SUPPLIED DATA
★ ★ ★ ★
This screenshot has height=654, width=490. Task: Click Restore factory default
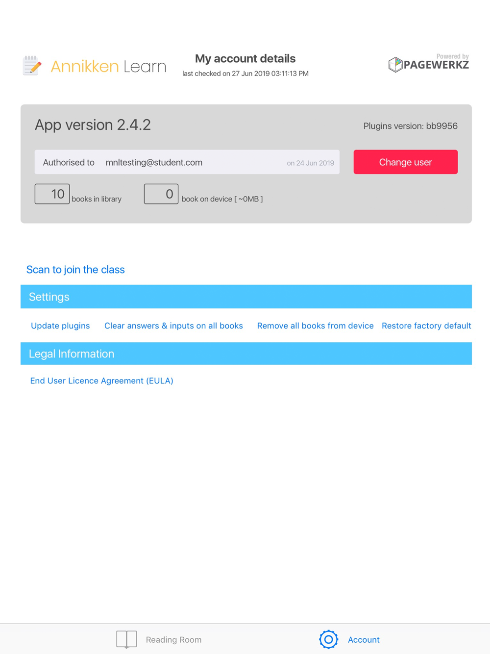[x=426, y=326]
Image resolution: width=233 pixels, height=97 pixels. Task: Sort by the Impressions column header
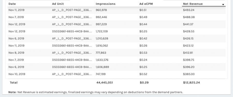[x=106, y=4]
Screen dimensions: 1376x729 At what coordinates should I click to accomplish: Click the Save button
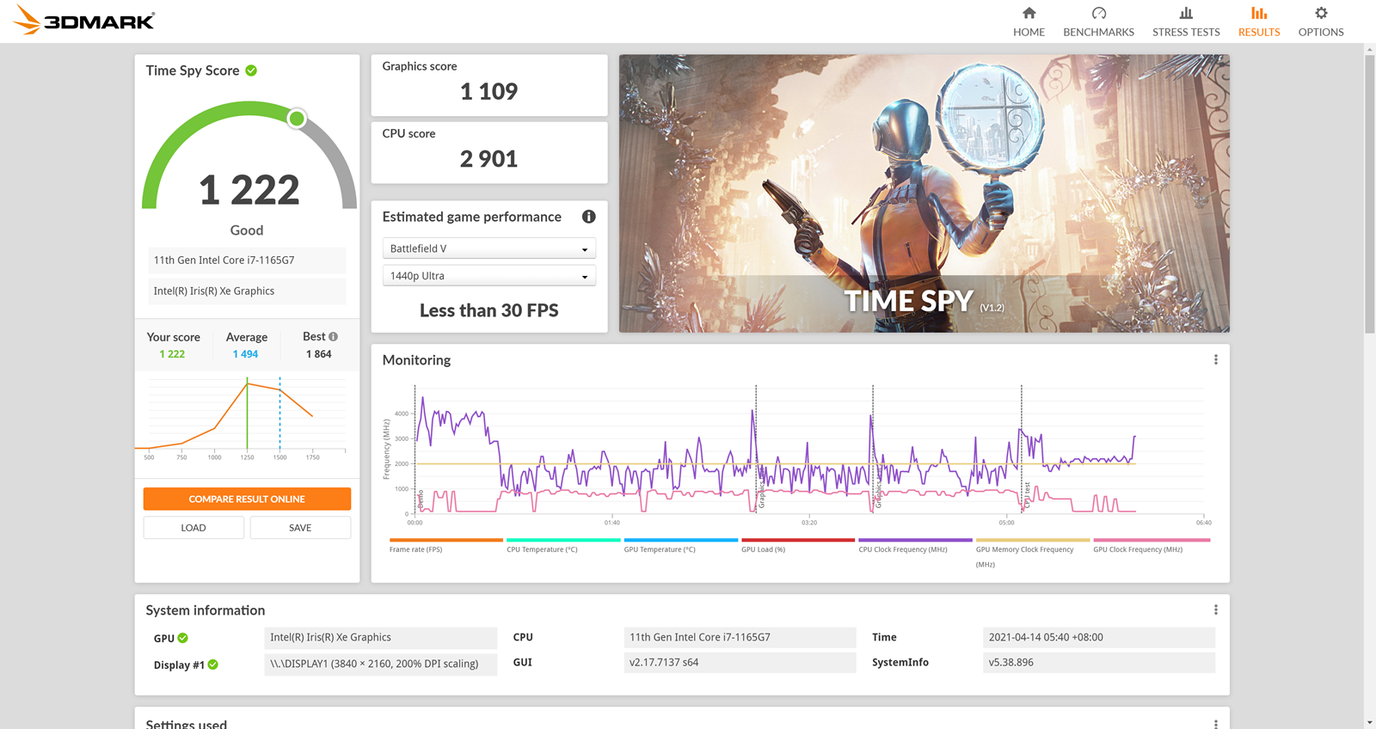[x=300, y=528]
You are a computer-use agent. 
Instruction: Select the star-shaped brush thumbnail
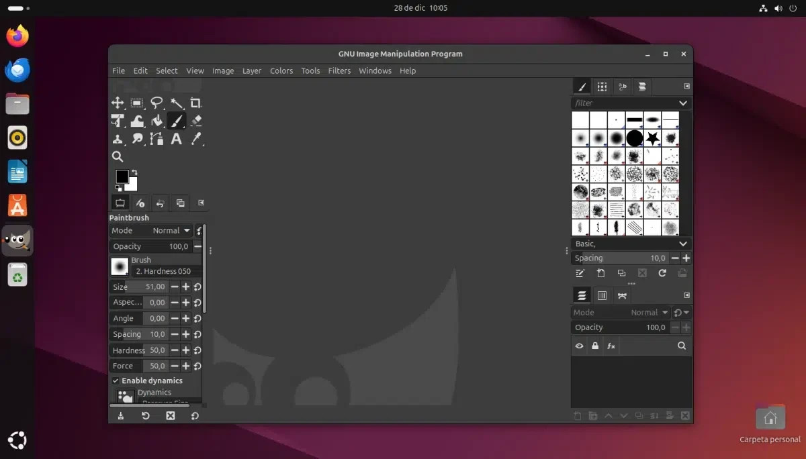[652, 138]
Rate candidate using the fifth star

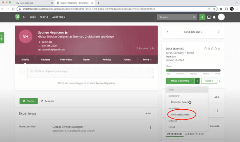point(219,48)
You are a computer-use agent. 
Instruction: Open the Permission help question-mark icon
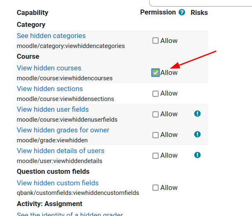point(182,12)
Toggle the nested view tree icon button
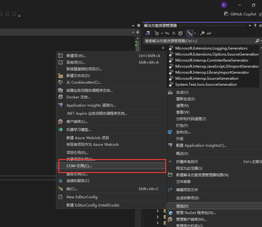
★ ★ ★ ★
AIM
Rewrite all the records above with every "Instruction" replaced by "Step" and everything else unchanged. Leave the pictures out.

EXERCISE OUTPUT
This screenshot has height=654, width=490. Task: Click Restore factory default
[x=426, y=326]
Image resolution: width=233 pixels, height=97 pixels. Task: Sort by the Impressions column header
[x=106, y=4]
Screen dimensions: 1376x729 At what coordinates should I click to accomplish: Click the Save button
[x=300, y=528]
You are a computer-use agent. 
Step: Select the star-shaped brush thumbnail
[652, 138]
Rate candidate using the fifth star

point(219,48)
You are a computer-use agent. 
Step: Open the Permission help question-mark icon
point(182,12)
Toggle the nested view tree icon button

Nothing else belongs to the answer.